BPI Alumni Spotlight: Tim McCormick

IMG_3308Enjoy the latest from our blog series highlighting former BPI staff, fellows, interns, and directors. Today we’re profiling Tim McCormick.

Affiliation with BPI
2015 Summer Intern for Public Housing

Current Position
Rising 2-L at Georgetown University of Law Center in Washington.

Fun fact about yourself
My favorite restaurant is called Taco Burrito Palace 2. It’s around Wrightwood and Halsted. I think in the 90s and 2000s it had a reputation for being kind of a seedy place, but friends and I have been there, and the food is still really good.

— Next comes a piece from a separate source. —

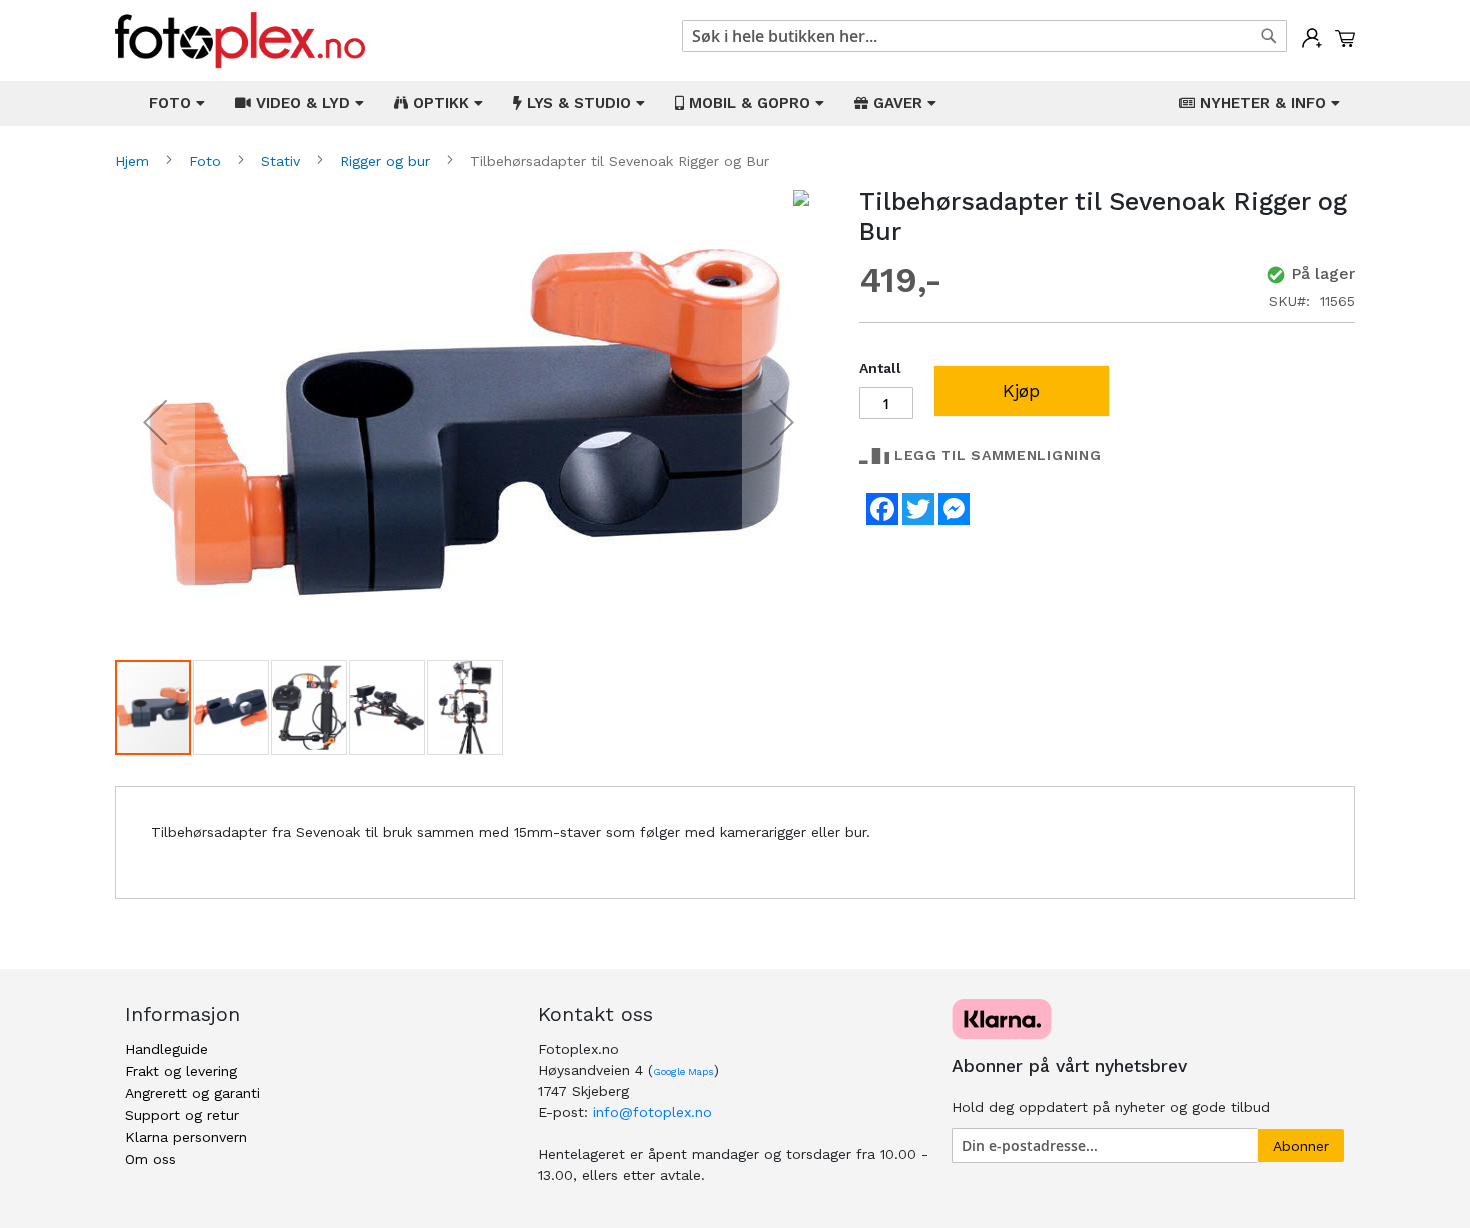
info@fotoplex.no (652, 1112)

Why did you choose to work at BPI?

Though I’m in law school in D.C. right now, Chicago is where I grew up, and I found BPI through the Public Interest Law Initiative [PILI]. I’d been acquainted with BPI previously when I was a community organizer on the Southwest Side of Chicago working on a campaign called Keep Chicago Renting. I saw BPI at The Grassroots Collaborative and thought the organization was well aligned with my political identity.

What unique skills and/or experiences do you bring to your work as a fellow at BPI?

Being Latino and having roots on the Southwest Side of Chicago where there isn’t a lot of public housing, and where there is a need for housing assistance, gives me a unique perspective. I knew that BPI worked on litigation and public housing in other areas of the city, but less so on the Southwest Side, so my experience offers BPI a different perspective. 

Why did you decide to get a law degree after working as an organizer?

 I wanted to do something a little more policy based than the nitty-gritty community organizing I was doing. I think that the law can be a useful tool for community organizing, and that’s something I wanted to explore.

What would you like to do after graduating from law school? 

I’d like to be tied into organizing as closely as possible. I think I want to work directly in community development and do transactional work both on cooperative corporations and housing cooperatives.

What does social justice mean to you?

I think a lot of people have different ideas about what social justice means. For me, it’s reversing the kind of subordinating hierarchies that exist and trying to replace that system.

What is one big lesson that you took away from your time at BPI?

I learned a lot about the Housing Choice Voucher program and the regulations around public housing. I also learned how the Moving to Work Agreements, like the one the CHA and HUD have, affect the public housing authority’s mandate to follow those requirements. In some ways, this was like an intense course on public housing benefits!